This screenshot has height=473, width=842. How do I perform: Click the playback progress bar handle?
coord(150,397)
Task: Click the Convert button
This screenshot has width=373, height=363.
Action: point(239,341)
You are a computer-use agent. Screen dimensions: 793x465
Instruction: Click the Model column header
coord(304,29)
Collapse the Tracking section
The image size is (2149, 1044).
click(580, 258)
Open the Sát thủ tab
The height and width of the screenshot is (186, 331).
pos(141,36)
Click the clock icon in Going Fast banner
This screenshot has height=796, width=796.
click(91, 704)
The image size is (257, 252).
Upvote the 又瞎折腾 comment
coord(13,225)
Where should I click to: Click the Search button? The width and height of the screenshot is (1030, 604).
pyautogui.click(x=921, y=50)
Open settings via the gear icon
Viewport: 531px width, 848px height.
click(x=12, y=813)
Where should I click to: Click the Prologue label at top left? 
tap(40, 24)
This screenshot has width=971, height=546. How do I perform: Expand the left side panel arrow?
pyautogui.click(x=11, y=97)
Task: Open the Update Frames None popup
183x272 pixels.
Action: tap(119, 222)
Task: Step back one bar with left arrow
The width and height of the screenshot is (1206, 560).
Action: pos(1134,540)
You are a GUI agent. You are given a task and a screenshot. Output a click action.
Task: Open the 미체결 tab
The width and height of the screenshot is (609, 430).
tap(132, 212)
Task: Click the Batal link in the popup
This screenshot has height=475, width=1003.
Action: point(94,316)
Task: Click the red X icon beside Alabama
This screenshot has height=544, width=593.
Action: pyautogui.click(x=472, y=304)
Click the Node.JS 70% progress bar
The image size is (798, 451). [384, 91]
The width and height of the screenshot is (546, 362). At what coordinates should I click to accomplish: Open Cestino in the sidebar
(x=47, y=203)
- - - - - - -
• _TASK OBJECTIVE_:
Every line above needs to be retyped exactly.

• _REPLY_:
This screenshot has height=473, width=842. How do I perform: Click the playback progress bar handle?
coord(150,397)
Task: Click the Convert button
This screenshot has width=373, height=363.
Action: point(239,341)
You are a computer-use agent. Screen dimensions: 793x465
Instruction: Click the Model column header
coord(304,29)
Collapse the Tracking section
The image size is (2149, 1044).
click(580, 258)
Open the Sát thủ tab
The height and width of the screenshot is (186, 331).
pos(141,36)
Click the clock icon in Going Fast banner
This screenshot has height=796, width=796.
click(91, 704)
The image size is (257, 252).
Upvote the 又瞎折腾 comment
coord(13,225)
Where should I click to: Click the Search button? The width and height of the screenshot is (1030, 604).
pyautogui.click(x=921, y=50)
Open settings via the gear icon
Viewport: 531px width, 848px height.
click(x=12, y=813)
Where should I click to: Click the Prologue label at top left? 
tap(40, 24)
This screenshot has width=971, height=546. How do I perform: Expand the left side panel arrow?
pyautogui.click(x=11, y=97)
Task: Open the Update Frames None popup
183x272 pixels.
Action: tap(119, 222)
Task: Step back one bar with left arrow
The width and height of the screenshot is (1206, 560).
Action: pos(1134,540)
You are a GUI agent. You are given a task and a screenshot. Output a click action.
Task: Open the 미체결 tab
The width and height of the screenshot is (609, 430).
tap(132, 212)
Task: Click the Batal link in the popup
This screenshot has height=475, width=1003.
Action: point(94,316)
Task: Click the red X icon beside Alabama
This screenshot has height=544, width=593.
Action: pyautogui.click(x=472, y=304)
Click the Node.JS 70% progress bar
The image size is (798, 451). [384, 91]
The width and height of the screenshot is (546, 362). At what coordinates should I click to accomplish: Open Cestino in the sidebar
(x=47, y=203)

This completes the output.